Masalahnya, muncul ketika nama dan fotonya disalahgunakan untuk menipu perempuan-perempuan dan mengambil uang dari mereka. Alasan yang digunakan penipu macam-macam, dari mulai kecelakaan dan memerlukan uang hingga dijanjikan kawin. Dan bodohnya, saya ulang lagi ah pakai huruf besar: BODOHNYA banyak yang terjebak dan rela memberikan uang padahal belum pernah bertemu dan baru kenal seumur jagung, di dunia maya pula.
Meminta uang ataupun meminjam uang karena alasan kecelakaan itu bagi TNI kok terdengar sebagai sebuah hal yang bodoh, karena TNI (dan juga Polri) itu sudah dijamin biaya kesehatannya oleh negara. Tapi ya harap dimaklumi saja, mungkin para korban ini sudah kadung mabuk, mabuk cinta dan juga dibuai mimpi untuk menjadi ibu persit.
Tak cukup sampai sana, adik sepupu saya juga disamperin oleh salah satu Bapak korban. Niat ya bow nyamperin, padahal ia dinas di perbatasan utara Indonesia. Masalah yang ini kemudian ditutup dengan penutupan akun FB oleh sepupu saya. Tapi akun-akun bajakan dengan foto-fotonya masih banyak bertebaran di Facebook sana. Saya pun yakin, sepupu saya bukan satu-satunya orang fotonya disalahgunakan. Ada banyak polisi dan juga TNI yang mengalami hal yang sama.
Dari kejadian ini, ada pelajaran berharga yang tak hanya bisa dipetik para anggota TNI (dan Polri), para perempuan yang bermimpi punya suami berseragam, tapi juga oleh kita para pengguna media sosial. Beberapa diantaranya saya rangkum dibawah ini:
- Kalau dipinjamin duit oleh anggota TNI atau Polri yang dikenal dari dunia maya karena alasan apapun jangan mau. Sekali lagi, JANGAN MAU. Apalagi kalau alasannya kecelakaan. Biarkan saja mereka diurus oleh RS Tentara ataupun RS Polri. Soal pinjam uang karena alasan apapun juga sama, TNI dan Polri memiliki Koperasi dan saya yakin para anggotanya bisa meminjam uang dengan mudah. Nggak perlu pinjam uang dari orang secara acak dari dunia maya kan?
- Jika menerima pesan mencurigakan seperti meminjam uang, laporkan profil tersebut. Laporkan profilnya, laporkan pesannya, laporkan fotonya. Semua yang bisa dilaporkan, laporkan saja. Apalagi kalau satu orang punya beberapa akun. Laporkan saja semua.

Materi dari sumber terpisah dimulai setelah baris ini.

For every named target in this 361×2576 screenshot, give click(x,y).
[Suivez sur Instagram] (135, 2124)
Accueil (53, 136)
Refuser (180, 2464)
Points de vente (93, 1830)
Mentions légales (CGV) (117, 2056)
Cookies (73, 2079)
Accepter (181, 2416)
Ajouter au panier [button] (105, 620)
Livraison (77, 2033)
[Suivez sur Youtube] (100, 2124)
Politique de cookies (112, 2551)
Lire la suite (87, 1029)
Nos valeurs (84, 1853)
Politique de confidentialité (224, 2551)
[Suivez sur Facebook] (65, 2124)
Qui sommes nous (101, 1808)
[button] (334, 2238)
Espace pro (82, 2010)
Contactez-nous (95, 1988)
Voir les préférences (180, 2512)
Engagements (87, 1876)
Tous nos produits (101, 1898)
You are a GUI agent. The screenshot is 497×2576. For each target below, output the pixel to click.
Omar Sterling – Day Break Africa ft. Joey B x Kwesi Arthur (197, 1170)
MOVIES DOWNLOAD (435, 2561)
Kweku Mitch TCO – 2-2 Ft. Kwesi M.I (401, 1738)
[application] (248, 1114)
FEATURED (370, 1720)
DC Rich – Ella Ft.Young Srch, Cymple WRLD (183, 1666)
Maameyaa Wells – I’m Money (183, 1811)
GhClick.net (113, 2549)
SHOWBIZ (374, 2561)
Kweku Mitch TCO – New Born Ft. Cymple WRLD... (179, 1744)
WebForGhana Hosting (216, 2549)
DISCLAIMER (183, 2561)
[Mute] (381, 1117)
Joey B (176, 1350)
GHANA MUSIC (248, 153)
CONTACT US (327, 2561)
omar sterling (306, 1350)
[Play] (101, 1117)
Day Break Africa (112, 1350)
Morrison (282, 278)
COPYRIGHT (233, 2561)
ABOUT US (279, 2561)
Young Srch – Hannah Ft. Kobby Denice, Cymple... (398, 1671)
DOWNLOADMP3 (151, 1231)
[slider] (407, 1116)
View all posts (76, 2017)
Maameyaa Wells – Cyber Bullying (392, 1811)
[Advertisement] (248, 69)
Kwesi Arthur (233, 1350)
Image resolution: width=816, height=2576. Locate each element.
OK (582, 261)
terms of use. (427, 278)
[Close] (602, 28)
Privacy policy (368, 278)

- Kalaupun kemudian kenalan dengan anggota TNI atau Polri di sosial media, verifikasi dulu apakah ia benar-benar anggota atau hanya penipu abal-abal. Caranya? Ajak Skype, atau kalau mereka dinas di pedalaman, suruh foto dengan pakaian warna kuning, hijau di landmark kota sambil menggigit sendok. Atau suruh foto dengan koran terbaru sambil memegang gorengan dan cabe, cabenya dua biji. Apa aja deh yang penting aneh dan tak mungkin dilakukan oleh sang penipu.
- Para pengguna media sosial, apalagi yang mengabdi sebagai TNI atau POLRI, masih lajang dan ganteng, atur akunnya supaya lebih privat. Atur supaya fotonya hanya bisa dilihat oleh teman-teman dekat saja. Tak usah dibuka untuk publik. Selain foto, tanggal lahir dan email juga perlu disembunyikan supaya tak bisa diretas.

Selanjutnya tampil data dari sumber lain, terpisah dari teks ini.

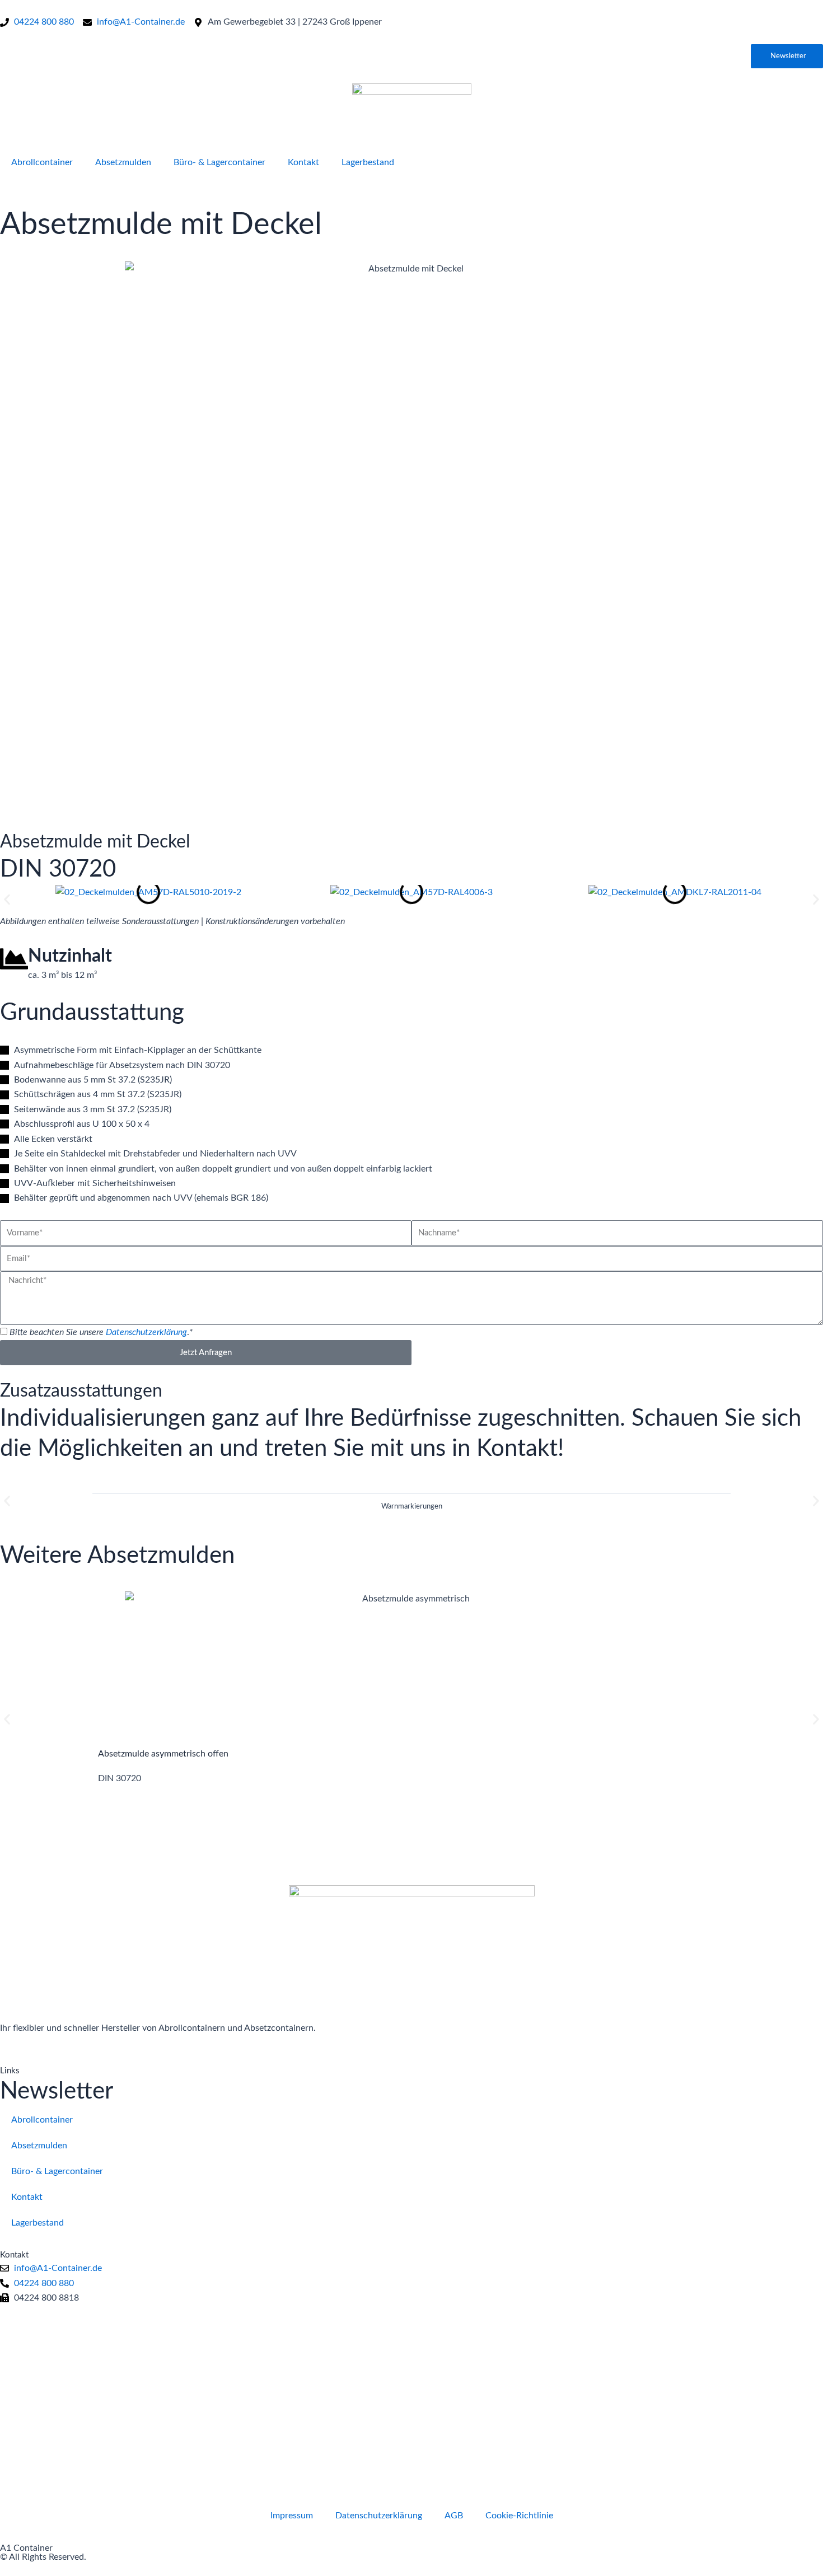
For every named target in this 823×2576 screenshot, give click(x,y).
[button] (7, 900)
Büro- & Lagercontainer (219, 162)
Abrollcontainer (42, 162)
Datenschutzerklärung (146, 1332)
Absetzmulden (123, 162)
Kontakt (303, 162)
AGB (454, 2515)
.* (101, 1332)
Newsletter (56, 2091)
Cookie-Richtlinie (519, 2515)
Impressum (291, 2515)
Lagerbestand (368, 162)
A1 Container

- Jika ada tawaran untuk melakukan pengamanan berlapis, seperti fitur memasukkan nomor handphone, jangan lupa dilakukan juga. Tapi, ada tapinya ya, jangan hobi ganti-ganti nomor handphone juga. Kan percuma kalau sudah memasukkan satu nomor, tahu-tahu ganti nomor tiap bulan.

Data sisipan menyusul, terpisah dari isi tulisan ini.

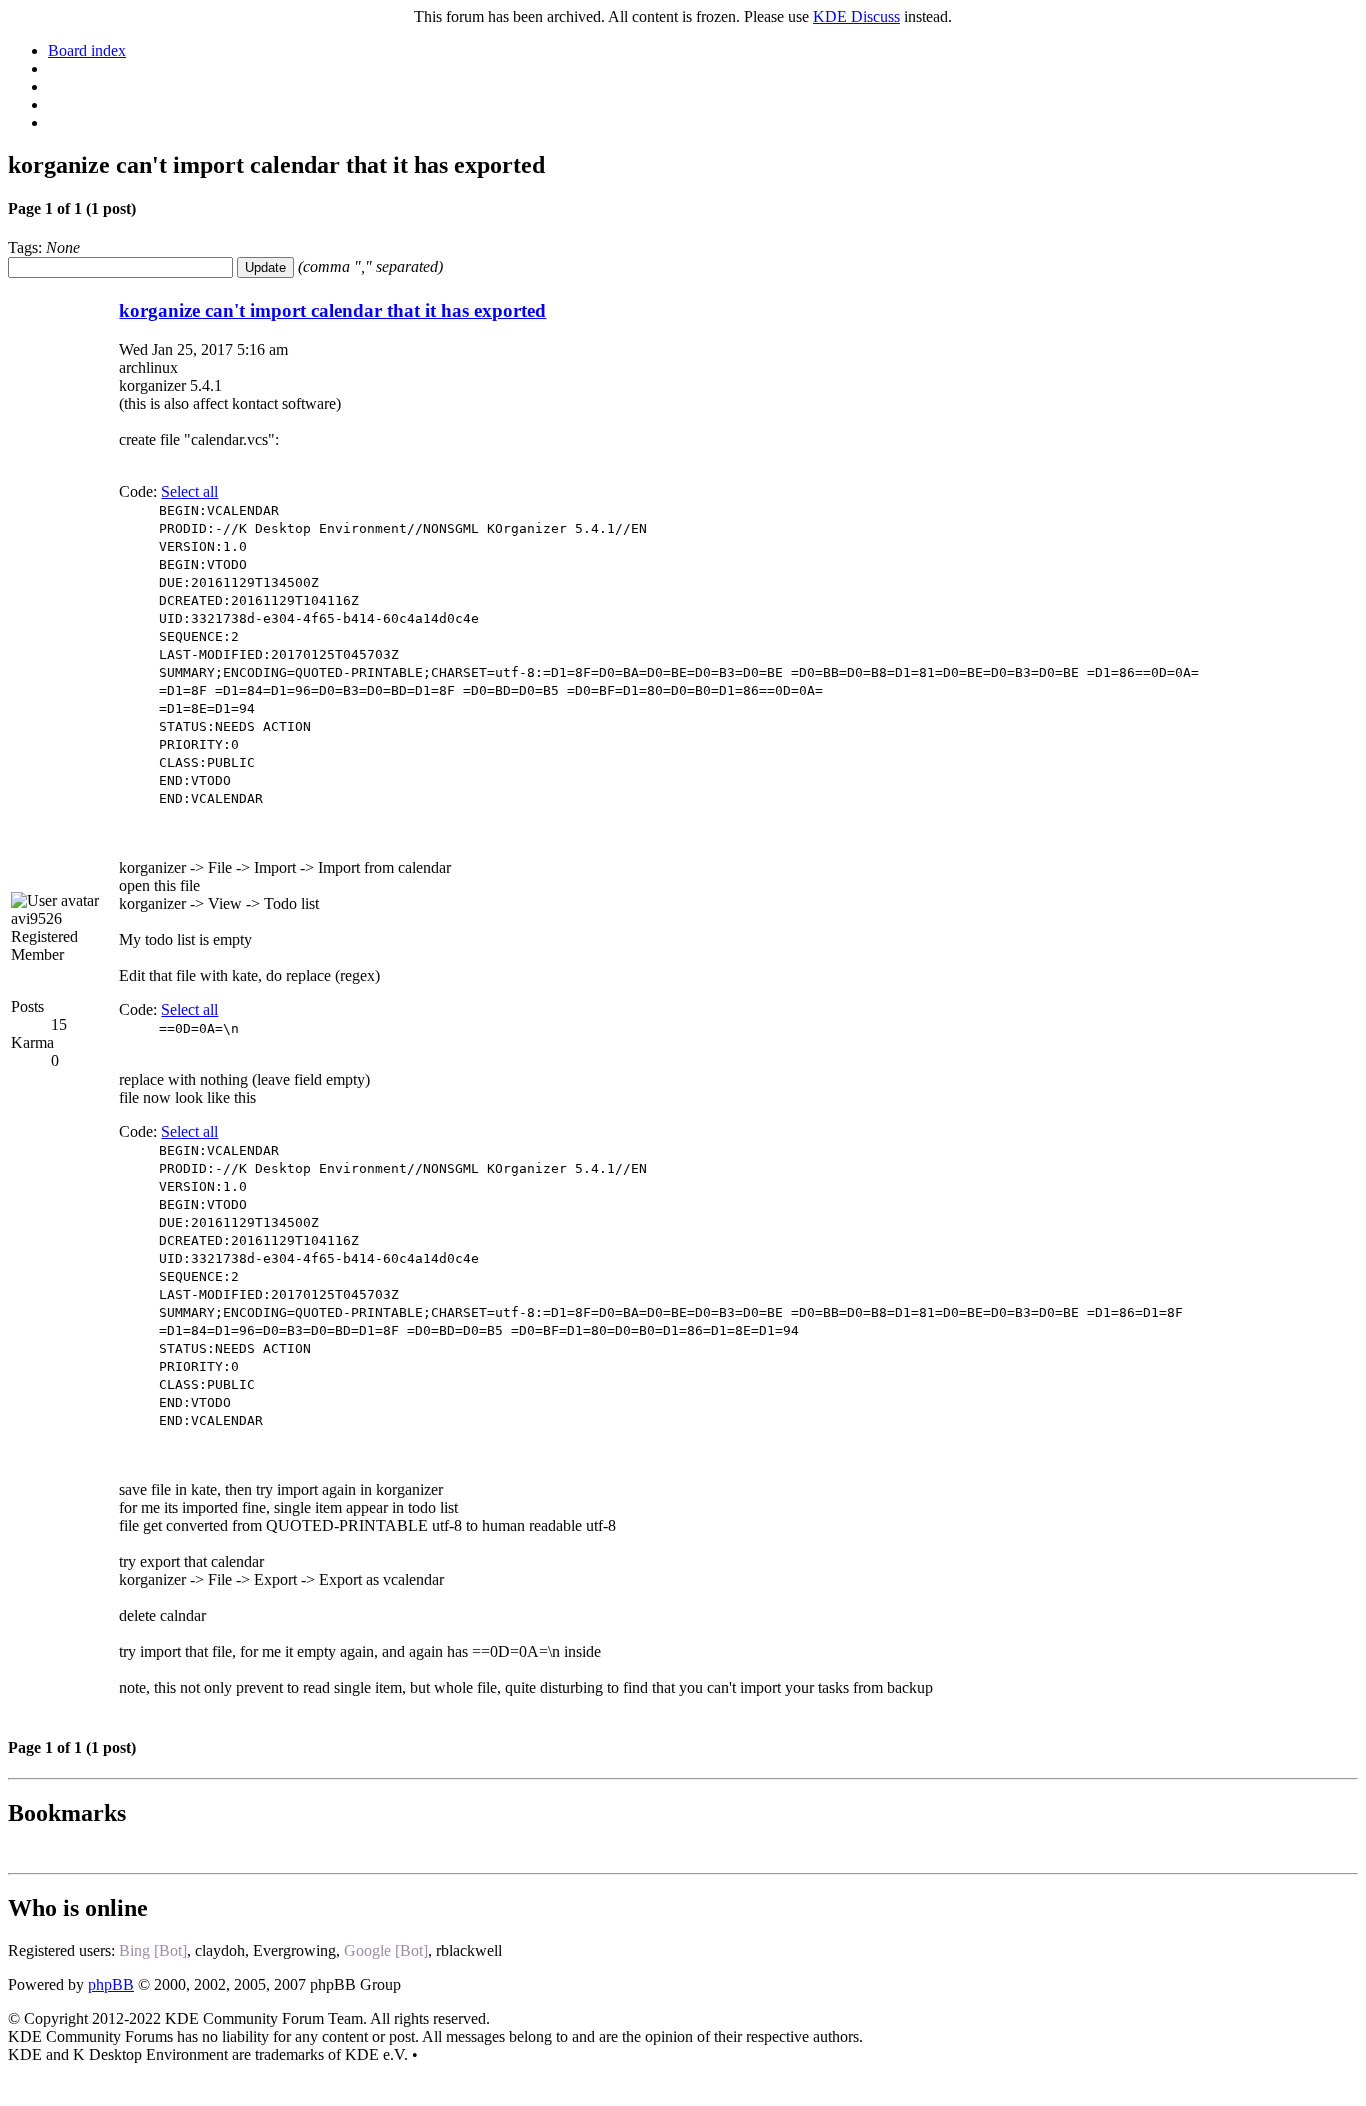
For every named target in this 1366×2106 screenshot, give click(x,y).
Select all (189, 491)
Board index (87, 50)
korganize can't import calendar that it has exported (332, 310)
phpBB (111, 1984)
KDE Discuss (856, 16)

- Yang terakhir, jangan menerima permintaan menjadi teman dari orang-orang yang tak pernah ditemui. Pria atau perempuan, apalagi perempuan cantik yang seksi sekalipun. Bukan apa-apa, jangan-jangan foto-foto tersebut hanya foto palsu yang diambil dari google untuk meretas ataupun mengcopy akun orang. Seperti sepupu saya di atas.
Kalian, pernah dengar cerita penipuan yang mengatasnamakan anggota TNI atau Polri di dunia maya? Punya tips keamanan lainnya?